What Is The 4th (Fourth) Commandment In The Bible?

by Jack Wellman · Print Print · Email Email

What is the Fourth Commandment in the Bible?  How does this relate to the Sabbath and Sunday?

The Ten Commandments

How sad that people see the Ten Commandments as rituals, rules, and restrictions, when it’s actually like the “Dangerous Curve” sign on a mountain road or a stop sign that is intended to save lives.  Would we say that the traffic laws are only rituals, rules, and restrictions or that they serve a purpose and that’s to keep us safe (and even alive!). The Ten Commandments are the perfect set of laws, which if kept, would eliminate crime, murder, theft, layoff law enforcement agencies, erase the debt, end the wars, and just about every evil under the sun you can think of.   What is commonly thought to be about a million laws in this country could be replaced by ten laws which are the Ten Commandments. Of course, the problem is not a matter of head knowledge but of the heart (Jer 17:9). We are not smart enough to govern ourselves as “Every way of a man is right in his own eyes, but the LORD weighs the heart” (Prov 21:2) and “The way of a fool is right in his own eyes” (Prov 12:15a) so God’s ways are not the ways we choose to live by. This is why God gives us, for our own good, the Ten Commandments.  Do them and live!

The 4th Commandment

The Fourth Commandment

When God gave Moses the Ten Commandments, He was highly concerned with proper worship on that day.  God instructed them to do no work and no one who was working for them could work either and this included the animals. I believe God commands us to rest, even today, but not necessarily on Saturday.  ven the preacher can’t rest on Sunday, so it’s not so much what day you worship but rather that it is done in spirit and truth (John 4:24). God reminded His people, Israel, in the 4th Commandment that:

“the seventh day is a Sabbath to the Lord your God.

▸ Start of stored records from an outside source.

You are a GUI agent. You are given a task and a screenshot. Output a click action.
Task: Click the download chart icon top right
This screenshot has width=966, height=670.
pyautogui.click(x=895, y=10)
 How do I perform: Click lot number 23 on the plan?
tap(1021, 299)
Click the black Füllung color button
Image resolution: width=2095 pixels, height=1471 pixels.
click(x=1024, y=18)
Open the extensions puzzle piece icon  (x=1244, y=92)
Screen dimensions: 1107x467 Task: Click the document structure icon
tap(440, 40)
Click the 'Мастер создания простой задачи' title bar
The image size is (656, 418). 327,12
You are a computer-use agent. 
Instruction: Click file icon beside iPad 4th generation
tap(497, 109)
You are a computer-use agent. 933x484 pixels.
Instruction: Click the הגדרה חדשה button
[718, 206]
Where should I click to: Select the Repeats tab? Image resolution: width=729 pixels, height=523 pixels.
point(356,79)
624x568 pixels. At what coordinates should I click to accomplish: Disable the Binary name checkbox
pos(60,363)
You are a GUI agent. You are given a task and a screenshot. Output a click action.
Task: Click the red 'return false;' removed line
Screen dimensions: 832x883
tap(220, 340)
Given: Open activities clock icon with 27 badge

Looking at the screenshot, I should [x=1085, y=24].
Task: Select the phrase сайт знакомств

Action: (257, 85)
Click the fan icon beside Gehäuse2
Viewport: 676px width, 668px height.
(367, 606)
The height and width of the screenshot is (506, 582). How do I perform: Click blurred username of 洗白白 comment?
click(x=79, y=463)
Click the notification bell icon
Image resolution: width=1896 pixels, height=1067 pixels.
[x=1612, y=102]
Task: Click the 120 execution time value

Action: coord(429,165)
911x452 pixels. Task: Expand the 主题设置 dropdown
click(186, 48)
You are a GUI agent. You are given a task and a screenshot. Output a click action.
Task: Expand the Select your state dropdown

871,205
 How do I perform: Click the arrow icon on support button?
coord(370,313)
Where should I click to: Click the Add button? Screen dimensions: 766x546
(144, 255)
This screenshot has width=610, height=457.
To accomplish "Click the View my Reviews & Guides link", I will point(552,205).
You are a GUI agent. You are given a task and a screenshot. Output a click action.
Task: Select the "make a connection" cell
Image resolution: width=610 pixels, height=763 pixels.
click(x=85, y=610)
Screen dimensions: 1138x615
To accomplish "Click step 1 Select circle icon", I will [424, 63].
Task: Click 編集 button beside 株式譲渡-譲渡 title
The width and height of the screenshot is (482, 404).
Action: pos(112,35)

On it you shall not do any work, you, or your son, or your daughter, your male servant, or your female servant, or your livestock, or the sojourner who is within your gates” (Ex 20:10).

This rest reminded them of the Creator’s work in creating everything and Who He was. If even God rested on the seventh day, and yet never tires, how much more do we need to rest, “For in six days the Lord made heaven and earth, the sea, and all that is in them, and rested on the seventh day? Therefore the Lord blessed the Sabbath day and made it holy” (Ex 20:11).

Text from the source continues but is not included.